**What the task requires**
From the listing below, return each line that includes "agent".

**Extracted records**
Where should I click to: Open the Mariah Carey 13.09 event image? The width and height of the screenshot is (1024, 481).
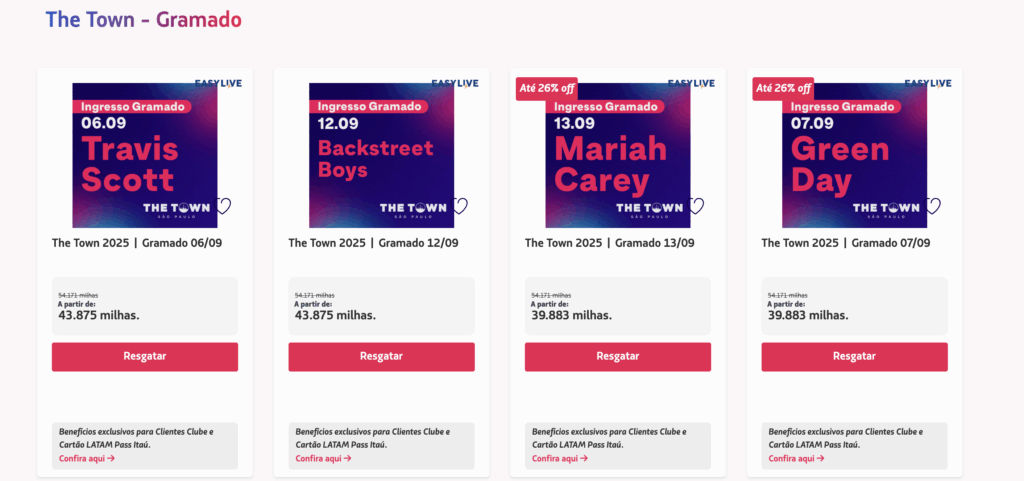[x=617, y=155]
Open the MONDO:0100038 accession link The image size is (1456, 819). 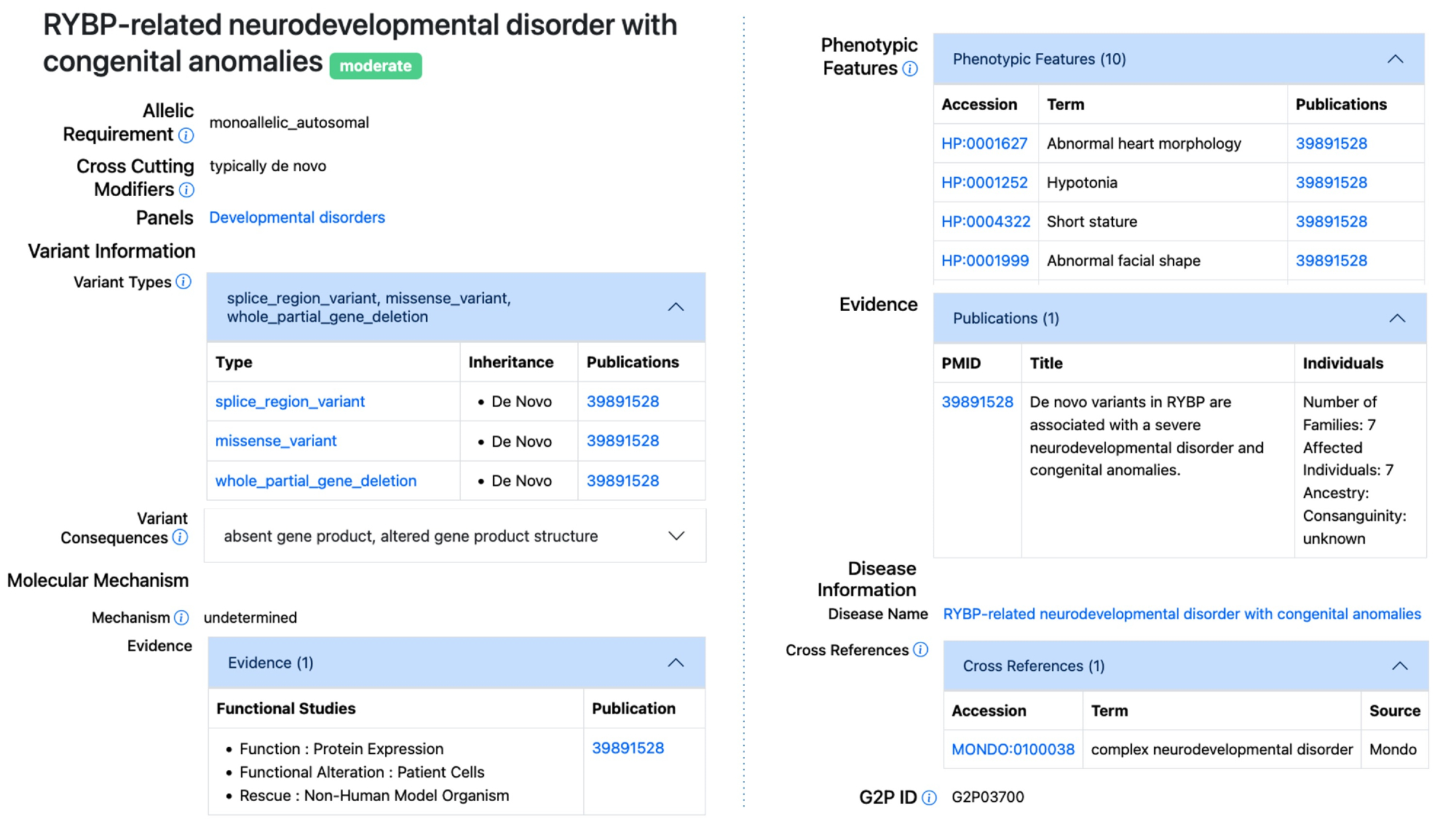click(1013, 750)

---

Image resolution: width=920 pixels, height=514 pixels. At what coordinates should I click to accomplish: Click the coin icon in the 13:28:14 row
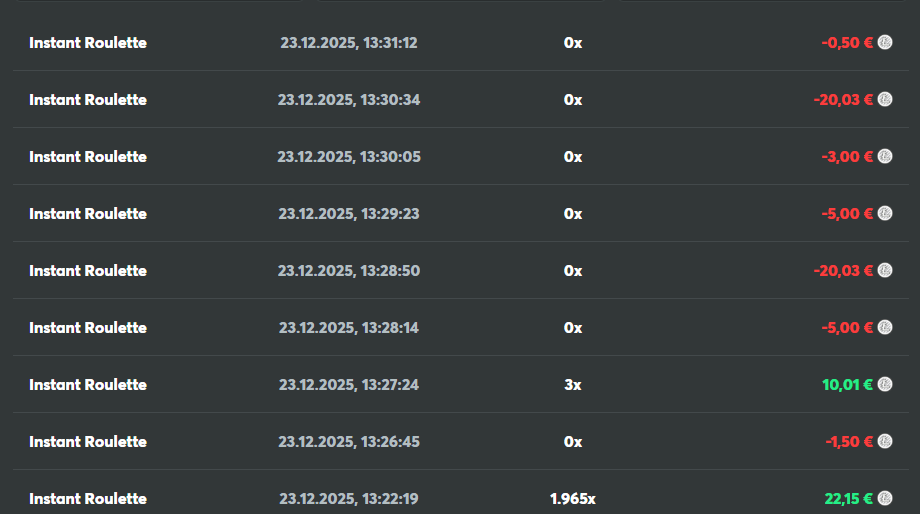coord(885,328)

--

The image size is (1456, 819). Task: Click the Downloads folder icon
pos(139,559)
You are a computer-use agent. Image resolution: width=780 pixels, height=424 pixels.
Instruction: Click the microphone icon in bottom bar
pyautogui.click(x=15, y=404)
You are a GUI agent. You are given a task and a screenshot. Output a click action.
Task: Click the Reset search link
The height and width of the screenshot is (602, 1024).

**Answer space**
You are a computer-use agent. Image resolution: width=780 pixels, height=424 pixels.
You are a GUI agent. You are given a task and a screenshot. Output a click action.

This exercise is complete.